Adityawarman adalah tokoh penting dalam sejarah Minangkabau. Di samping memperkenalkan sistem pemerintahan dalam bentuk kerajaan, dia juga membawa suatu sumbangan yang besar bagi alam Minangkabau. Kontribusinya yang cukup penting itu adalah penyebaran agama Budha. Agama ini pernah punya pengaruh yang cukup kuat di Minangkabau. Terbukti dari nama beberapa nagari di Sumatera Barat dewasa ini yang berbau Budaya atau Jawa seperti Saruaso, Pariangan, Padang Barhalo, Candi, Biaro, Sumpur, dan Selo.

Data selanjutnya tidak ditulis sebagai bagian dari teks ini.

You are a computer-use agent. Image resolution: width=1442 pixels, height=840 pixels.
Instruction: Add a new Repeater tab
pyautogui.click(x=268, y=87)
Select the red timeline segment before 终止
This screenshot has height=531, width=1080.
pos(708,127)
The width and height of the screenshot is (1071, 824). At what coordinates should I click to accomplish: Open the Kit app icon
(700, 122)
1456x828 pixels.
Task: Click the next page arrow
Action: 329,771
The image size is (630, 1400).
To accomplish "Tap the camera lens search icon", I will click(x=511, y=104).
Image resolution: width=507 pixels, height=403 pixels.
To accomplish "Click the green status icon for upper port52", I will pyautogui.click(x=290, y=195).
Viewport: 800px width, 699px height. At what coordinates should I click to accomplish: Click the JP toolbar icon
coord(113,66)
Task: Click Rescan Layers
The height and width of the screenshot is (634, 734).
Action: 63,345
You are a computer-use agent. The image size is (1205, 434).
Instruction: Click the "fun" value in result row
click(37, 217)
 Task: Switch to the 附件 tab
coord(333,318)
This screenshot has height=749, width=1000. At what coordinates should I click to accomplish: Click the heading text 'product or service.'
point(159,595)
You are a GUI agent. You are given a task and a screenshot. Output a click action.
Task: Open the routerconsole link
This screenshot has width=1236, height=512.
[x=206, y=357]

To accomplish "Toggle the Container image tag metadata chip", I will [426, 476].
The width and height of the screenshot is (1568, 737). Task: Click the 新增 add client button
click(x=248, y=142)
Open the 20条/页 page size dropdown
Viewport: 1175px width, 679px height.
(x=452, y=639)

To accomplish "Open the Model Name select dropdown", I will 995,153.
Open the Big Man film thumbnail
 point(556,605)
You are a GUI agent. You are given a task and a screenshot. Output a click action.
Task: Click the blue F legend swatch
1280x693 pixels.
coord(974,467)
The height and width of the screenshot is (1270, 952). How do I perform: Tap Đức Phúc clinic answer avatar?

Sejarah Sumatera Barat sepeninggal Adityawarman hingga pertengahan abad ke-17 terlihat semakin kompleks. Pada masa ini hubungan Sumatera Barat dengan dunia luar, terutama Aceh semakin intensif. Sumatera Barat waktu itu berada dalam dominasi politik Aceh yang juga memonopoli kegiatan perekonomian di daerah ini. Seiring dengan semakin intensifnya hubungan tersebut, suatu nilai baru mulai dimasukkan ke Sumatera Barat. Nilai baru itu akhimya menjadi suatu fundamen yang begitu kukuh melandasi kehidupan sosial-budaya masyarakat Sumatera Barat. Nilai baru tersebut adalah agama Islam.
Syekh Burhanuddin dianggap sebagai penyebar pertama Islam di Sumatera Barat. Sebelum mengembangkan agama Islam di Sumatera Barat, ulama ini pernah menuntut ilmu di Aceh.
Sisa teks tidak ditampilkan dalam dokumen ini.